The calculator applies the standard relationship implied by the inputs, then formats the answer so it can be checked and reused. For finance tools, the most important step is using consistent units, rates, time periods, and assumptions before comparing the result with another calculator or outside quote.

Example workflow

For example, start with a realistic value you already know, change one input at a time, and watch how the answer moves. That makes it easier to tell whether the result is being driven by the main amount, the rate, the time period, or a unit conversion.

Practical checks

  • Use current, real-world numbers when the result affects money, health, tax, or legal decisions.
  • Run a low, base, and high case when the inputs are estimates.
  • Check the related calculators below when the next decision depends on a different assumption.

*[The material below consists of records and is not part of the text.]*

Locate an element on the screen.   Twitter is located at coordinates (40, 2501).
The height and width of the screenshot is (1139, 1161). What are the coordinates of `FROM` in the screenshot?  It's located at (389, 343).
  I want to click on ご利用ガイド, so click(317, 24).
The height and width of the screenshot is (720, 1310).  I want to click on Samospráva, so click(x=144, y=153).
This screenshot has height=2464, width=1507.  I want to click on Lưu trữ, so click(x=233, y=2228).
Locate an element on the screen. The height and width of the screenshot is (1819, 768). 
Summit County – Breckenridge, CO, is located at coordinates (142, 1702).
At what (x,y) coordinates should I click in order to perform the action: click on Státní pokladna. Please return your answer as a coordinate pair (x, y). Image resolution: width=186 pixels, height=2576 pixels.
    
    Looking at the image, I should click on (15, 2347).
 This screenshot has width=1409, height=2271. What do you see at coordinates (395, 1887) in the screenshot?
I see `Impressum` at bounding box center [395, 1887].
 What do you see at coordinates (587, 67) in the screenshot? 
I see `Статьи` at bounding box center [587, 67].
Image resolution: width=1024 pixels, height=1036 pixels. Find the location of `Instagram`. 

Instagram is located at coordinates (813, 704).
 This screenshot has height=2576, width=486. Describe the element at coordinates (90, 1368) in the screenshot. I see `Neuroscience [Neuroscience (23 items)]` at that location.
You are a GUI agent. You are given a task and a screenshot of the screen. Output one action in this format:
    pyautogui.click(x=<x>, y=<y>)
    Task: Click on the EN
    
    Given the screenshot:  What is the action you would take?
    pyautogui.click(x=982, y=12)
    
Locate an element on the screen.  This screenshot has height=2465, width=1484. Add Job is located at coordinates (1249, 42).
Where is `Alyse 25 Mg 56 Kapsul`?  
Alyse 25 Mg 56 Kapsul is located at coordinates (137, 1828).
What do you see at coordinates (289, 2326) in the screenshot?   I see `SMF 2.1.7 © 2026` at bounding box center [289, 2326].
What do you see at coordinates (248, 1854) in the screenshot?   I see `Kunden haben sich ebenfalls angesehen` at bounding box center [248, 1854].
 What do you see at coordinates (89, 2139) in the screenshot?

How to interpret the capital gains tax result

Best use

Use the result as a planning number for comparing payments, rates, returns, tax reserves, or cash-flow choices before you request a quote or make a commitment.

Cross-check

Compare the answer with the contract, lender estimate, tax form, brokerage statement, payroll record, or invoice that will control the real-world outcome.

Watch for

Do not rely on a single optimistic rate, return, or fee assumption. Money pages work best when you run low, base, and high cases and keep professional advice separate from the estimate.

This page belongs to the Finance calculator library, so the answer should be read in the context of the decision you are modeling rather than as a universal rule.

Before relying on this capital gains tax estimate

Most calculator mistakes come from the inputs, not the arithmetic. Use this short audit before you reuse the answer in a spreadsheet, quote, application, or important conversation.

Confirm source numbers

Match balances, rates, fees, taxes, income, and payment dates against the lender quote, payroll record, tax form, statement, invoice, or contract.

Separate cash flow from total cost

A lower monthly payment can still cost more over time if fees, interest, taxes, or a longer term are hidden in the structure.

Run conservative cases

Test at least one higher-cost or lower-return case before using the output for a purchase, refinance, investment, loan, or tax decision.

Rerun this page when the rate, price, term, fee, tax rule, income, expense, or expected holding period changes.

How to Use

  1. Enter sale proceeds and adjusted cost basis.
  2. Pick whether you held more than 1 year (long-term) or less (short-term, ordinary rates).
  3. Enter your federal capital gains rate (0%, 15%, or 20% for long-term; ordinary rate for short-term).
  4. Enter state rate (0% in WA/FL/TX/etc.; up to 13.3% in CA).
  5. Toggle NIIT if your MAGI exceeds $200k single / $250k joint.

Frequently Asked Questions

What's the difference between long-term and short-term capital gains?

Long-term: held more than 1 year, taxed at 0/15/20% federal. Short-term: held ≤ 1 year, taxed as ordinary income (10–37% federal). The hold period is measured from the day after purchase to the sale date.

What is NIIT?

Net Investment Income Tax: 3.8% on net investment income for high-income filers (MAGI > $200k single / $250k joint). Applies on top of regular capital gains rates. Most high earners owe it on capital gains.

Do all states tax capital gains?

Most do. Notable exceptions: WA, FL, TX, NV, AK, SD, WY, NH, TN tax neither income nor capital gains as ordinary income (WA does have a high-end capital gains tax). CA taxes at top ordinary rate (up to 13.3%).

Can I offset gains with losses?

Yes — capital losses offset capital gains dollar-for-dollar within the same tax year. Excess losses can offset up to $3,000 of ordinary income per year, with carryforward for additional losses.